ABD başkanlık seçimlerine bir yıl kala, silah tekelleri Hilary Clinton’ı maddi olarak desteklemeye başladılar. Bunun yanında, gözetilmesi gereken en son gelişmelerden biri olarak, Amerikan istihbaratının İran’ın nükleer silah ürettiğini yalanlayan raporu, bu konuda yeni-muhafazakarların İran operasyonlarına bir süre yeşil ışık yanmayacağını gösteriyor. Böyle bir operasyonun gerekçeleri, bu istihbarat raporu ile büyük ölçüde ortadan kaldırılmış oldu. Bu gelişmeden, şimdilik Irak batağından öteye bir adım daha atılmayacağı ve Irak’taki durumun iyileştirilmeye çalışılacağı sonucu çıkartılabilir.

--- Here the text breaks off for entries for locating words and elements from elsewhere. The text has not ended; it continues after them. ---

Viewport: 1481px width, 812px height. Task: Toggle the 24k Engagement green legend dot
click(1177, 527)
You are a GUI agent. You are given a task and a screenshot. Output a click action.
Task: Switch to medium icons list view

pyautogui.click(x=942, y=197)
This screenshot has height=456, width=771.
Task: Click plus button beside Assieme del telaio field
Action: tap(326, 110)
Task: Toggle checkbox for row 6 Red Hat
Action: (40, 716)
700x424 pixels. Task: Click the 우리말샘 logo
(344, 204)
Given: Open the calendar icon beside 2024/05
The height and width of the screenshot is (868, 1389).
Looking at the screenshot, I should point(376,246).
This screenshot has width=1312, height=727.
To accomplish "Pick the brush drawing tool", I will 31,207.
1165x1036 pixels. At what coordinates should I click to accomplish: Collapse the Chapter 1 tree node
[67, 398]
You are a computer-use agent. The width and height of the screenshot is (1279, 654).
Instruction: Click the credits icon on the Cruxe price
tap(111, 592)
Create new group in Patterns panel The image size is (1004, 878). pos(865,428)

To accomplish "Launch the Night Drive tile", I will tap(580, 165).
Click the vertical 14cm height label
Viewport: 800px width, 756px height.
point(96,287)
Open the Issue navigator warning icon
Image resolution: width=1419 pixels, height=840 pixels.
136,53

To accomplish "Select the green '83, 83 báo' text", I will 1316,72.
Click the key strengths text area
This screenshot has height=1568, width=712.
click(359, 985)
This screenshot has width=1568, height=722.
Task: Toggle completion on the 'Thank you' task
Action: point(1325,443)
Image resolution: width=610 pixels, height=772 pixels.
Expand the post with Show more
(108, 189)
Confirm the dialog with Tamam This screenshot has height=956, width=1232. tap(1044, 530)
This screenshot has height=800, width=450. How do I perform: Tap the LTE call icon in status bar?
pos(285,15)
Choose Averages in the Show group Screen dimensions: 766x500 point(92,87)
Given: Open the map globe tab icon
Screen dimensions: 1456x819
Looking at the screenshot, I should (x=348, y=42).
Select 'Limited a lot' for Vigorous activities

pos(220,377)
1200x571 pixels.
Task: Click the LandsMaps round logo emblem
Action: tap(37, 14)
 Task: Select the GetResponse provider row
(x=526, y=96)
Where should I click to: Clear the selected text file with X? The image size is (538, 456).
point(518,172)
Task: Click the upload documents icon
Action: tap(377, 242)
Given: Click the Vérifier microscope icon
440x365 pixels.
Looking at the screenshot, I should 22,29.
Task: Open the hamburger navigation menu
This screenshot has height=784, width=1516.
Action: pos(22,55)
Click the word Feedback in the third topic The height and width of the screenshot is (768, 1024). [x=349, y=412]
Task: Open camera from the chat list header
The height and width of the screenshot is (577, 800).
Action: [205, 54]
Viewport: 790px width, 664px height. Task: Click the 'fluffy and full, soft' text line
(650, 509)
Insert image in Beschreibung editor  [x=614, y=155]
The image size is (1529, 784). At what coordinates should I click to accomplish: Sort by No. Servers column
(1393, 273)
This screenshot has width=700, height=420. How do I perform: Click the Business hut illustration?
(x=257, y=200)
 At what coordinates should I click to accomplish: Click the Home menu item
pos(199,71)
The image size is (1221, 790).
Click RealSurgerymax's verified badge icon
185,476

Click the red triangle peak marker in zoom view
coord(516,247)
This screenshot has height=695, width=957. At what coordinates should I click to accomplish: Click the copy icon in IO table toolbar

Emperyalistlerin bölge devletlerini ve yerel aktörleri daha fazla dikkate alacağı, bu açıdan dengeci çizginin öne çıkmaya başladığı bu dönem, AB hedefinden büyük ölçüde uzaklaşmış Türkiye’de, TSK’nin daha aktif siyaset yapması için zeminin güçlenmesi anlamına gelmektedir.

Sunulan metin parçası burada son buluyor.